## DOCUMENT EXTRACT
There are some chance encounters in life that turn out to have the power to change the trajectory of a life. I am deeply and profoundly grateful that I met Bex just over a decade ago, when I was in the first few years of my part-time PhD. Something happened in the way that Bex connected me into her network of Christians working in or with digital media and culture that changed the way the next few years turned out.
That conversation led to me presenting at the 2010 New Media conference, which had a knock-on effect of meeting lots of people that I’d known via Twitter, which had a knock-on effect of adding a few more Church of England priests into my social circle.
I’m not saying that Bex was entirely responsible for me finding the path to ordination, but I wonder what would have happpend if I’d not made those contacts. I have always been grateful for the friendship and encouragement Bex offered (she was the first person to cite my thesis anywhere, for example). Along with many others I was gutted to hear of her sudden death on 18 February.
I only have one photo of Bex where she isn’t smiling. This was a Serious Phone Call: standing in a bus stop in Salford in the summer of 2015 as she was offered the job at Manchester Met. I was on placement in Manchester that summer and we’d spent the afternoon waiting for that call…
Many others have written more, and will write more, about Bex’s extraordinary personality and heart. Her generosity, kindness, capacity for networking, enouragement, laughter, and ability to find time for adventure was rooted in a deep faith. We shared a real dislike for the glib use of Jeremiah 29:11 and the superficiality this is sometimes associated with (God’s got a plan! It’s fine! You’re *meant* to have cancer/get divorced/lose your job…)
There’s a line in L.M. Montgomery’s Anne of the Island that has been sitting with me this morning, thinking over the suddenness of Bex’s death. Ruby Gillis, one of Anne’s classmates has died, and her mother gives Anne (of Green Gables) the last piece of embroidery Ruby was working on.
“There’s always a piece of unfinished work left.”
There’s no last blog post, no last Cancer Update or Opinion Minute. No more retweets, Facebook comments, useful links to follow up. She’s gone, and we are sad. And even yet, I find hope in the unfinished work finding completion as her friends take to heart the call to Be More Bex. Smile more. Learn, question, teach, pray, play. Embrace friendship and connection and LIFE as far as you possibly can.

## EXERCISE
Please retype, word for word, the part of the tribute to Bex that opens with the words containing "There’s a line" and closes with "you possibly can.". The listing that comes next is separate material, apart from the tribute to Bex.

## SUPPLIED DATA
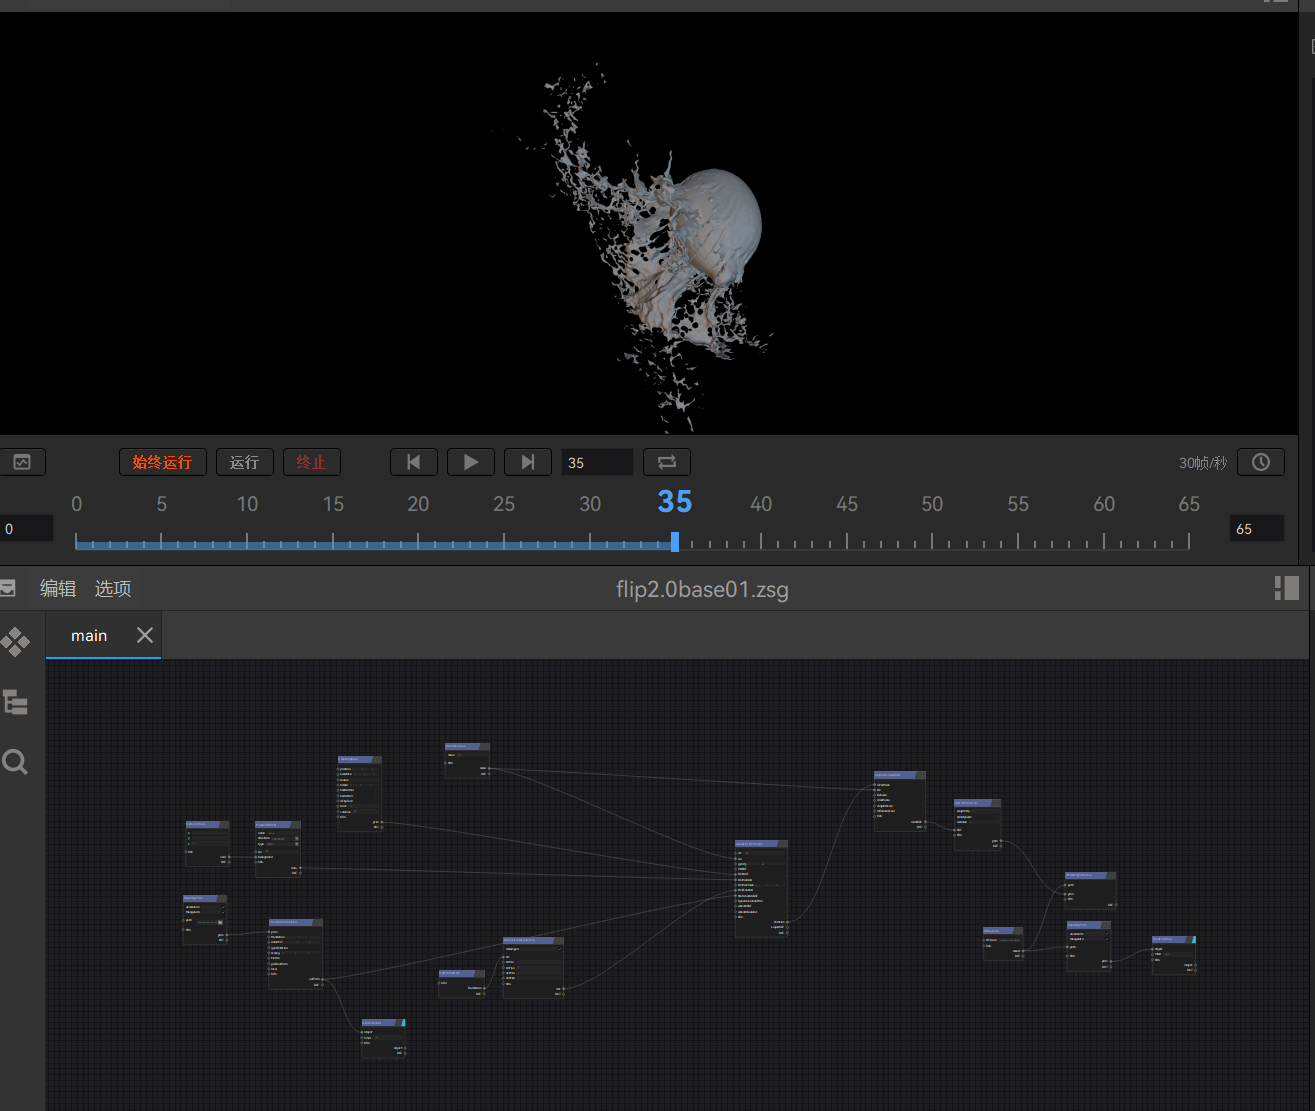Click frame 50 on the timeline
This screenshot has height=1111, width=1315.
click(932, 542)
==
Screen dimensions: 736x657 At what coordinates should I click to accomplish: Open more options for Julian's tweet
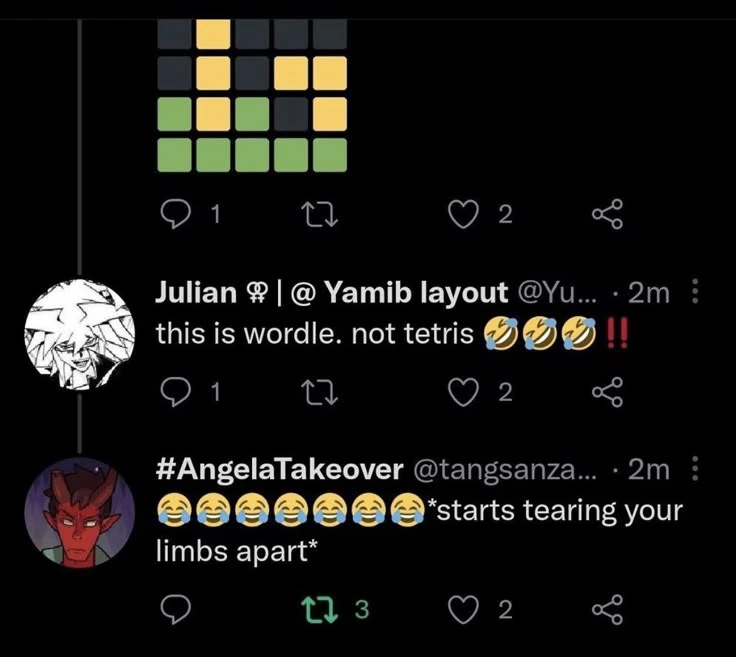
---
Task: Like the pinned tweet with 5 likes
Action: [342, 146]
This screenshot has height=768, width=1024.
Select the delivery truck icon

## EXERCISE RESULT
There’s a line in L.M. Montgomery’s Anne of the Island that has been sitting with me this morning, thinking over the suddenness of Bex’s death. Ruby Gillis, one of Anne’s classmates has died, and her mother gives Anne (of Green Gables) the last piece of embroidery Ruby was working on.
“There’s always a piece of unfinished work left.”
There’s no last blog post, no last Cancer Update or Opinion Minute. No more retweets, Facebook comments, useful links to follow up. She’s gone, and we are sad. And even yet, I find hope in the unfinished work finding completion as her friends take to heart the call to Be More Bex. Smile more. Learn, question, teach, pray, play. Embrace friendship and connection and LIFE as far as you possibly can.